### What you need to do
Put the stretch from the line containing "Task: Click the back arrow icon" through the line containing "Action: pyautogui.click(x=1319, y=48)" into a numbered list, skipping blank lines and leaving out the pictures.

### Records to use
○ ○ ○
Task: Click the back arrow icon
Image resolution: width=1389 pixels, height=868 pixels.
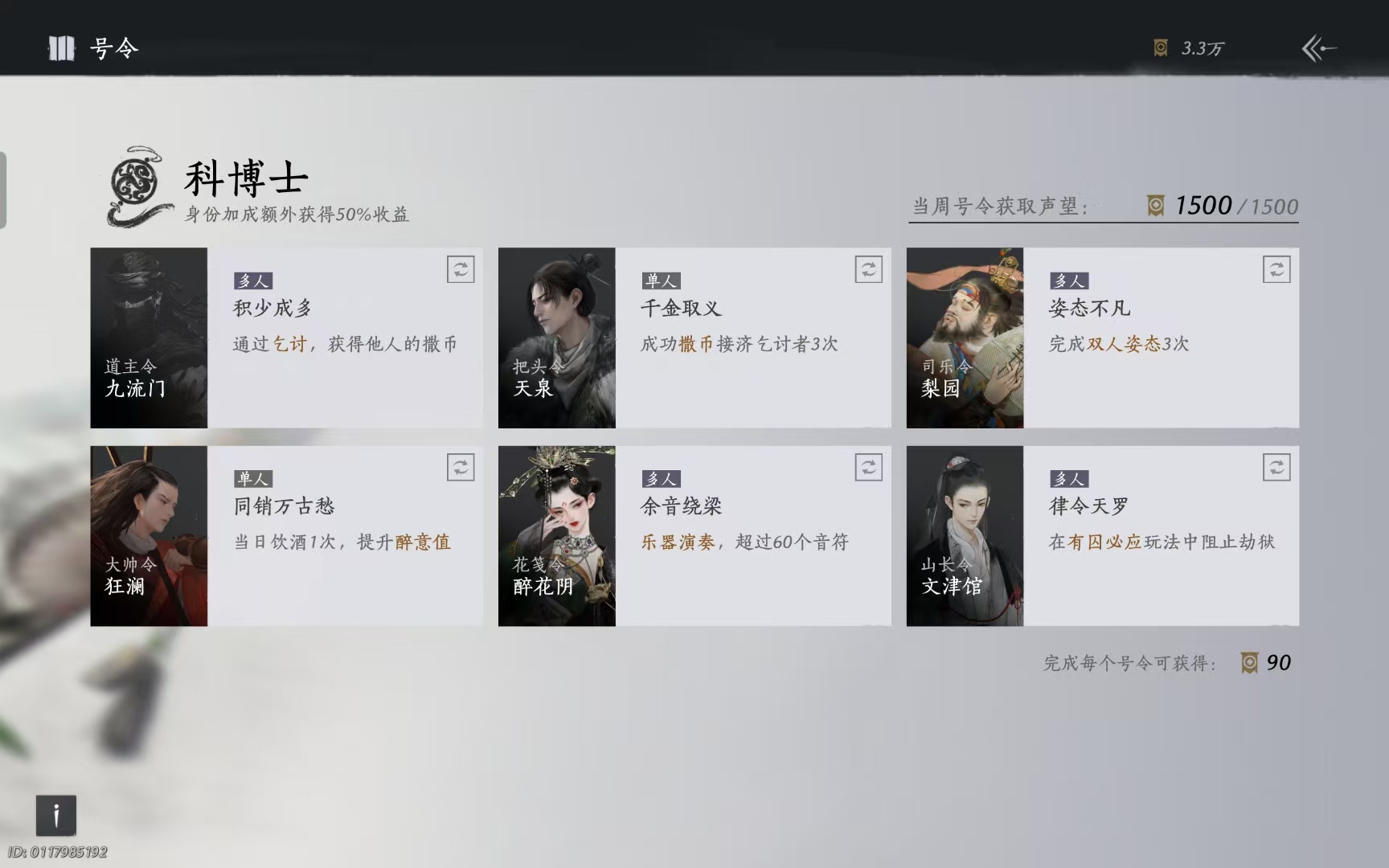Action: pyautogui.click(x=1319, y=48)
○ ○ ○
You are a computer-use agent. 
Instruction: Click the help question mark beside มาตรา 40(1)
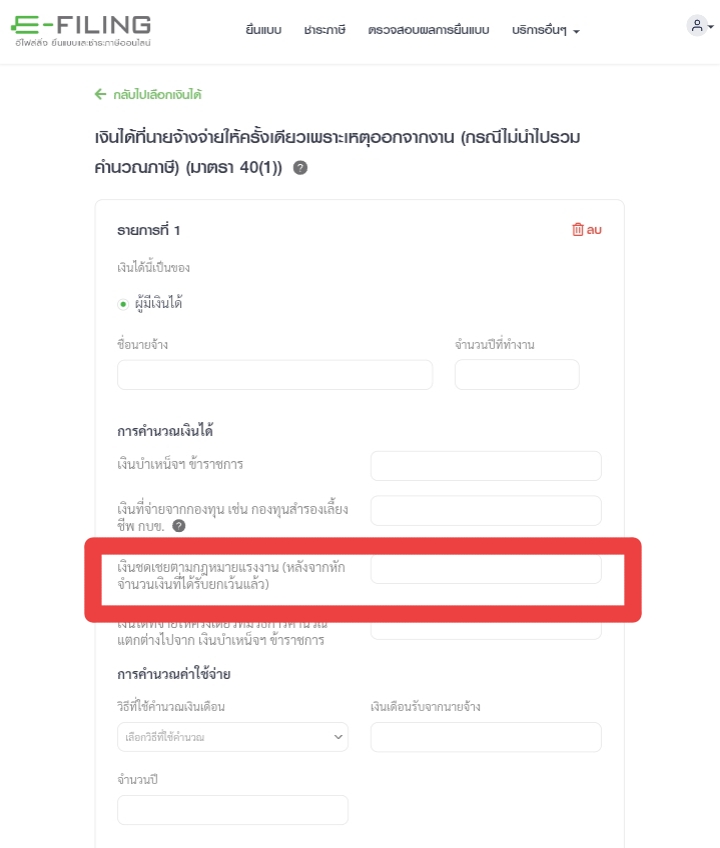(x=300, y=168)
○ ○ ○
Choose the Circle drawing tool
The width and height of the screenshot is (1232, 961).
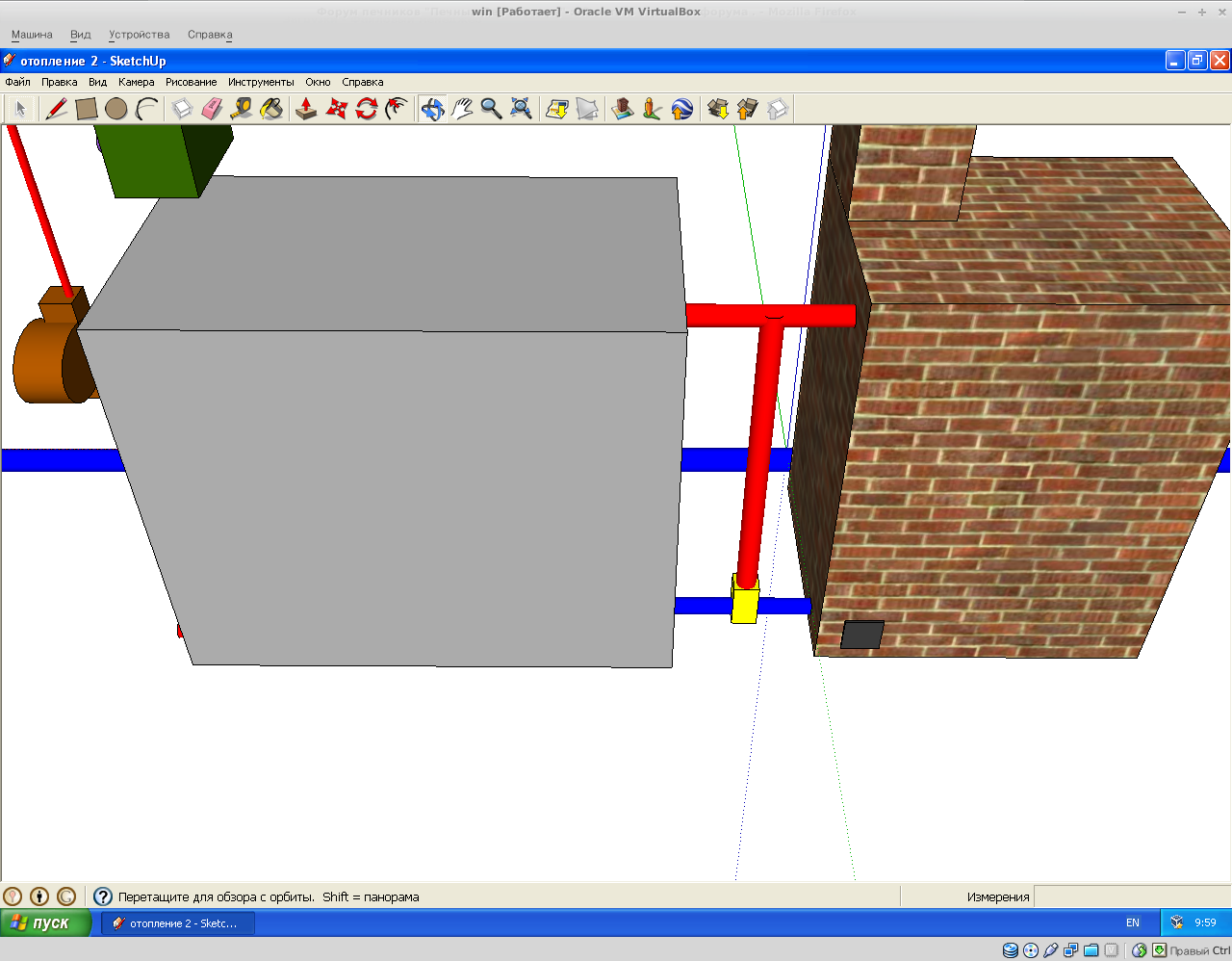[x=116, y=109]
○ ○ ○
### Answer for the task
1. Task: Click the back arrow icon
2. Image resolution: width=1389 pixels, height=868 pixels.
3. Action: pyautogui.click(x=1319, y=48)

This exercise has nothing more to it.